* **Raw data**:
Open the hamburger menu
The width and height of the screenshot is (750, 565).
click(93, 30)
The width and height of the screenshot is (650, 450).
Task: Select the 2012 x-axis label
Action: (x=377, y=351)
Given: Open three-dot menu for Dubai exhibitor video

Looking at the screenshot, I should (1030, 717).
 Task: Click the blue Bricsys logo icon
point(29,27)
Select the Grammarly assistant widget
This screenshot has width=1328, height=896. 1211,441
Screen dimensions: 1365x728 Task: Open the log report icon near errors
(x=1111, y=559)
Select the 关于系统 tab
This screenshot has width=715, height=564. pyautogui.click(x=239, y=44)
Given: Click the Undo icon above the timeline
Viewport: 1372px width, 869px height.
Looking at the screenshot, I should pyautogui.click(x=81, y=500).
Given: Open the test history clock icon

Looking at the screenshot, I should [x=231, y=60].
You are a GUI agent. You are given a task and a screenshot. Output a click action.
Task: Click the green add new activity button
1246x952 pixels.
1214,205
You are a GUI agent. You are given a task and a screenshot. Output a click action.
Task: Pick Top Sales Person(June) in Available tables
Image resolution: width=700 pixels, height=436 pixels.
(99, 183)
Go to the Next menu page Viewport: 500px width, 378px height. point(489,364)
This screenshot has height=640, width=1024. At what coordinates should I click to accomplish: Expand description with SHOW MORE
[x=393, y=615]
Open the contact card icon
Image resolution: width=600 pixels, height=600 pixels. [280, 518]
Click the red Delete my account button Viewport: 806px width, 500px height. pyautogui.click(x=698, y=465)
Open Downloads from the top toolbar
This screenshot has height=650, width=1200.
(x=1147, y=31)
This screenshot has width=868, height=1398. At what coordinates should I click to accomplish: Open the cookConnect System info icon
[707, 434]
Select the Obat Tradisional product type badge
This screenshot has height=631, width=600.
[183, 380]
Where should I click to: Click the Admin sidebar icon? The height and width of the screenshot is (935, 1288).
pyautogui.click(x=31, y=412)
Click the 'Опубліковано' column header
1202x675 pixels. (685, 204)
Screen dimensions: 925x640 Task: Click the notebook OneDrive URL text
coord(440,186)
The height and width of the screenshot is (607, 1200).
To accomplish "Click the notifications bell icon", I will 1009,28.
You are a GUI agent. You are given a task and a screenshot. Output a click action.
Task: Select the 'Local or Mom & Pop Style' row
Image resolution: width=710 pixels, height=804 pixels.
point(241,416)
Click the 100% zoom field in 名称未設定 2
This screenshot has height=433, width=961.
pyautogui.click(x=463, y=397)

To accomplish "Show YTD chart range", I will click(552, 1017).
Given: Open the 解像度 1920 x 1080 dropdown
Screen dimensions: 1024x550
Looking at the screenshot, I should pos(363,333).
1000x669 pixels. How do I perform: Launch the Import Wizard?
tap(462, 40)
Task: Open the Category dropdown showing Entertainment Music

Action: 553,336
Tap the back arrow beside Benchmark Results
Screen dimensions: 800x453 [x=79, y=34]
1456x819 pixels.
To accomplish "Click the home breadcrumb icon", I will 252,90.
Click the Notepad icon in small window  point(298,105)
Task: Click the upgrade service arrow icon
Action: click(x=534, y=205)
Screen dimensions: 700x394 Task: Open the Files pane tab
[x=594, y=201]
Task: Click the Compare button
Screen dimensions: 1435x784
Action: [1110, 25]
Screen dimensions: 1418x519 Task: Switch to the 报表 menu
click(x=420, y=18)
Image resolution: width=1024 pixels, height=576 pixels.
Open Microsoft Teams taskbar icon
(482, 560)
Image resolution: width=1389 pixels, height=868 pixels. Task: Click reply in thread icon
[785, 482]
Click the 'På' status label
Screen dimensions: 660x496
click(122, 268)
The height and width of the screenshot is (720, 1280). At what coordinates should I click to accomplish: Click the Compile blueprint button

* **Written request**:
Could you copy out every line of the material above, word for word and in the same order?

* **Result**:
Open the hamburger menu
The width and height of the screenshot is (750, 565).
click(93, 30)
The width and height of the screenshot is (650, 450).
Task: Select the 2012 x-axis label
Action: (x=377, y=351)
Given: Open three-dot menu for Dubai exhibitor video

Looking at the screenshot, I should (1030, 717).
 Task: Click the blue Bricsys logo icon
point(29,27)
Select the Grammarly assistant widget
This screenshot has width=1328, height=896. 1211,441
Screen dimensions: 1365x728 Task: Open the log report icon near errors
(x=1111, y=559)
Select the 关于系统 tab
This screenshot has width=715, height=564. pyautogui.click(x=239, y=44)
Given: Click the Undo icon above the timeline
Viewport: 1372px width, 869px height.
Looking at the screenshot, I should pyautogui.click(x=81, y=500).
Given: Open the test history clock icon

Looking at the screenshot, I should [x=231, y=60].
You are a GUI agent. You are given a task and a screenshot. Output a click action.
Task: Click the green add new activity button
1246x952 pixels.
1214,205
You are a GUI agent. You are given a task and a screenshot. Output a click action.
Task: Pick Top Sales Person(June) in Available tables
Image resolution: width=700 pixels, height=436 pixels.
(99, 183)
Go to the Next menu page Viewport: 500px width, 378px height. point(489,364)
This screenshot has height=640, width=1024. At what coordinates should I click to accomplish: Expand description with SHOW MORE
[x=393, y=615]
Open the contact card icon
Image resolution: width=600 pixels, height=600 pixels. [280, 518]
Click the red Delete my account button Viewport: 806px width, 500px height. pyautogui.click(x=698, y=465)
Open Downloads from the top toolbar
This screenshot has height=650, width=1200.
(x=1147, y=31)
This screenshot has width=868, height=1398. At what coordinates should I click to accomplish: Open the cookConnect System info icon
[707, 434]
Select the Obat Tradisional product type badge
This screenshot has height=631, width=600.
[183, 380]
Where should I click to: Click the Admin sidebar icon? The height and width of the screenshot is (935, 1288).
pyautogui.click(x=31, y=412)
Click the 'Опубліковано' column header
1202x675 pixels. (685, 204)
Screen dimensions: 925x640 Task: Click the notebook OneDrive URL text
coord(440,186)
The height and width of the screenshot is (607, 1200).
To accomplish "Click the notifications bell icon", I will 1009,28.
You are a GUI agent. You are given a task and a screenshot. Output a click action.
Task: Select the 'Local or Mom & Pop Style' row
Image resolution: width=710 pixels, height=804 pixels.
point(241,416)
Click the 100% zoom field in 名称未設定 2
This screenshot has height=433, width=961.
pyautogui.click(x=463, y=397)

To accomplish "Show YTD chart range", I will click(552, 1017).
Given: Open the 解像度 1920 x 1080 dropdown
Screen dimensions: 1024x550
Looking at the screenshot, I should pos(363,333).
1000x669 pixels. How do I perform: Launch the Import Wizard?
tap(462, 40)
Task: Open the Category dropdown showing Entertainment Music

Action: 553,336
Tap the back arrow beside Benchmark Results
Screen dimensions: 800x453 [x=79, y=34]
1456x819 pixels.
To accomplish "Click the home breadcrumb icon", I will 252,90.
Click the Notepad icon in small window  point(298,105)
Task: Click the upgrade service arrow icon
Action: click(x=534, y=205)
Screen dimensions: 700x394 Task: Open the Files pane tab
[x=594, y=201]
Task: Click the Compare button
Screen dimensions: 1435x784
Action: [1110, 25]
Screen dimensions: 1418x519 Task: Switch to the 报表 menu
click(x=420, y=18)
Image resolution: width=1024 pixels, height=576 pixels.
Open Microsoft Teams taskbar icon
(482, 560)
Image resolution: width=1389 pixels, height=868 pixels. Task: Click reply in thread icon
[785, 482]
Click the 'På' status label
Screen dimensions: 660x496
click(122, 268)
The height and width of the screenshot is (720, 1280). At what coordinates should I click to accomplish: Click the Compile blueprint button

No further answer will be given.